Donnez le coup d’envoi à la FIFA | Alternative socialiste
Parmi les nombreuses raisons pour lesquelles près des deux tiers de la population mondiale arrêteront tout pour regarder le Beautiful Game cet été, se déroulent des histoires de superstars devenues légendes, de pays opprimés bouleversant les puissances mondiales et de rivalités remontant à un siècle. À l’état pur, la passion des supporters pour une équipe nationale ne se fait pas au détriment d’une autre et les expériences humaines universelles d’espoir, de joie et de perte rapprochent le monde.
Même si la Coupe du monde masculine de 2026 sera organisée conjointement par les États-Unis, le Mexique et le Canada, elle se déroulera dans un contexte de nationalisme croissant, d’escalade des guerres et d’inégalités croissantes. Comme les tournois précédents, cette Coupe du Monde sera entachée par les crimes de la classe dirigeante : le profit des prix des billets, la menace d’exclure l’Iran en raison de la guerre impérialiste, et les menaces de l’ICE et du CBP de violations des droits de l’homme contre les visiteurs internationaux et les travailleurs immigrés aux États-Unis.

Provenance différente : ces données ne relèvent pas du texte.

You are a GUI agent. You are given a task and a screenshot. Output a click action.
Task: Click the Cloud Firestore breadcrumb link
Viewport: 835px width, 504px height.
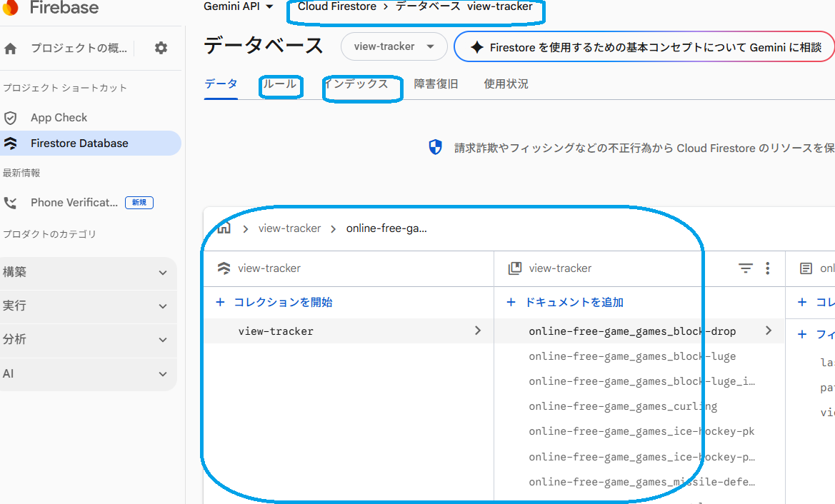pos(336,6)
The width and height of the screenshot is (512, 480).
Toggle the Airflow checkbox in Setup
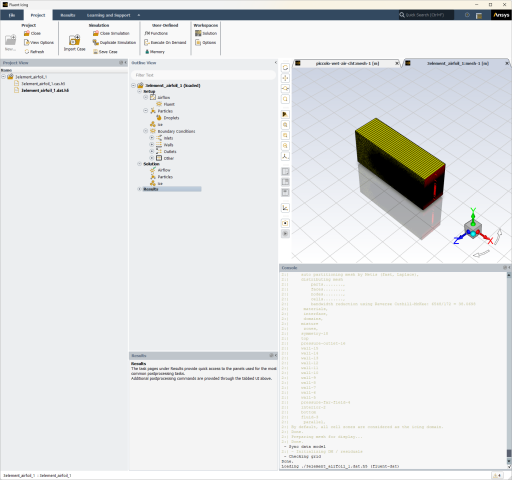pos(153,97)
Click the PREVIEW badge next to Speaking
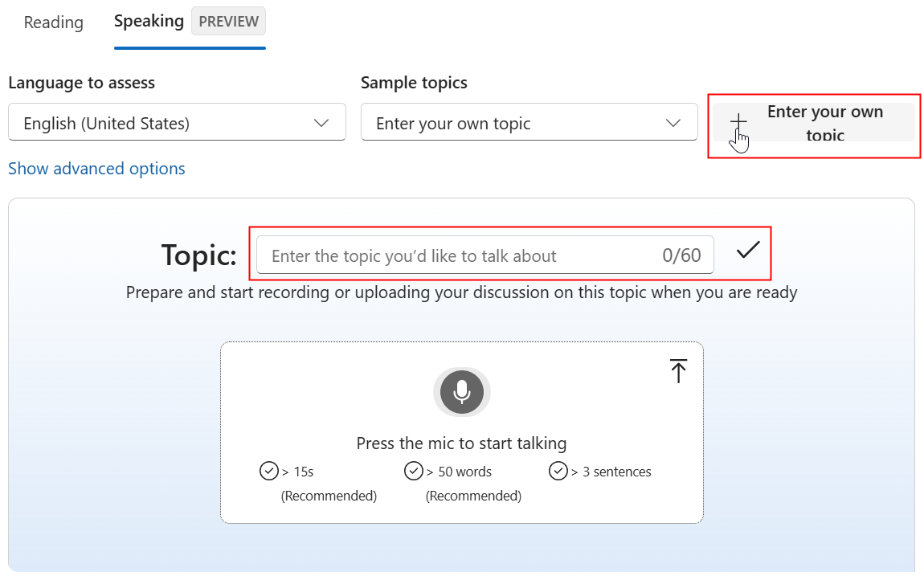This screenshot has width=924, height=576. point(228,22)
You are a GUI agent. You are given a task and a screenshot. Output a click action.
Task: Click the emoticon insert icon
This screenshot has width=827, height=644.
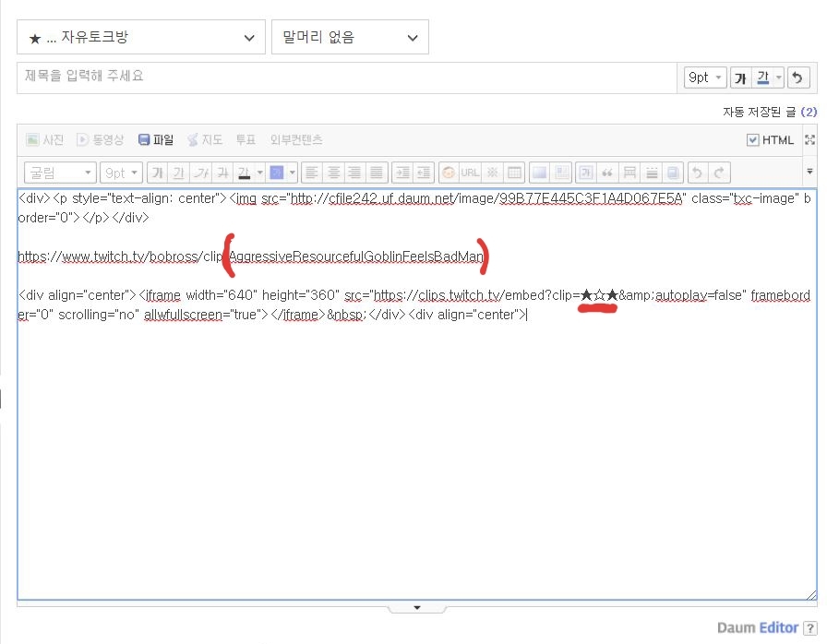tap(449, 173)
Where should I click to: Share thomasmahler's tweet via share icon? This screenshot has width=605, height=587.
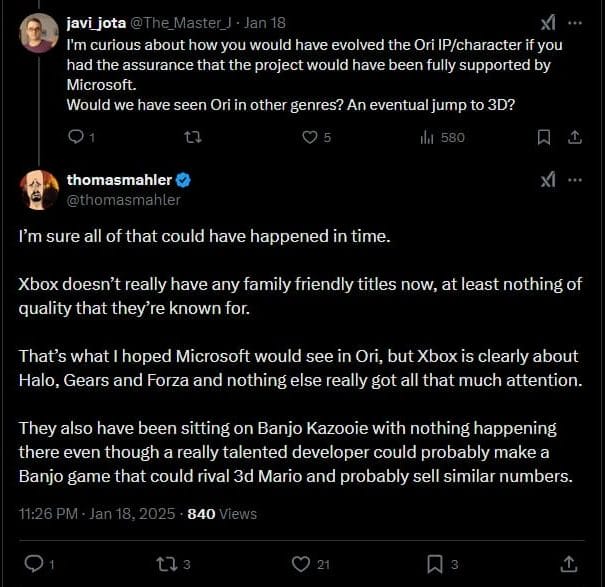point(568,564)
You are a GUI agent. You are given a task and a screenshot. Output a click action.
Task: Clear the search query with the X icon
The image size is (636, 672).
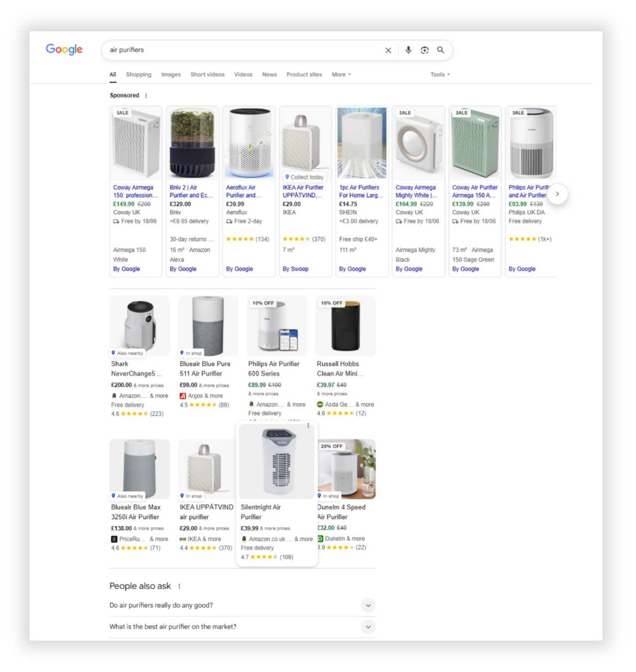pyautogui.click(x=388, y=50)
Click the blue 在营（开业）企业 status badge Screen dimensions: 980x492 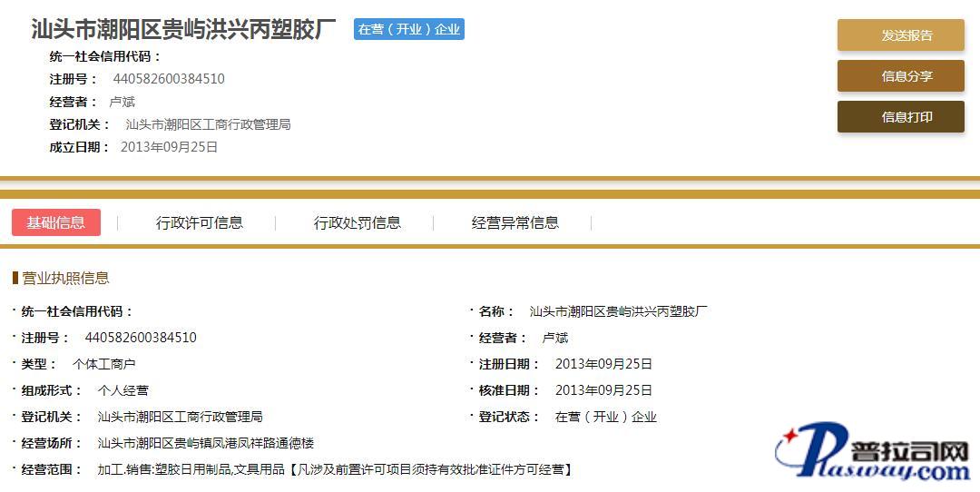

Il n’est pas étonnant que la Coupe du monde soit perpétuellement en proie à des controverses lorsqu’elle est organisée par la FIFA, la fédération mondiale de football notoirement corrompue et dominée par les nations capitalistes les plus fortes. Même si vous n’êtes pas familier avec la FIFA, vous avez peut-être entendu parler de son président, Gianni Infantino, et de son « Prix de la FIFA pour la paix » décerné à Trump pour ses « efforts inlassables en faveur de la paix », quelques semaines seulement avant l’enlèvement d’un chef d’État en exercice et quelques mois seulement avant de lancer une guerre non provoquée contre l’Iran. Grand courtisan de Trump, Infantino a récemment annoncé que la FIFA s’associerait au « Conseil de la paix » de Trump pour construire un stade dans les décombres de Gaza.
Les revenus de la Coupe du Monde devraient dépasser 11 milliards de dollars, un chiffre qui placerait la FIFA confortablement parmi les sociétés Fortune 500. Les revenus de la FIFA proviennent de la publicité et des prix exorbitants des billets, tout en maximisant les profits en détournant les dépenses de transport en commun et de sécurité vers les villes hôtes. Le gouvernement xénophobe américain a également interdit aux supporters d’Haïti, d’Iran et de Côte d’Ivoire d’y assister, tandis que les ressortissants de dizaines d’autres pays seront soumis à une fouille invasive de cinq années d’histoire sur les réseaux sociaux.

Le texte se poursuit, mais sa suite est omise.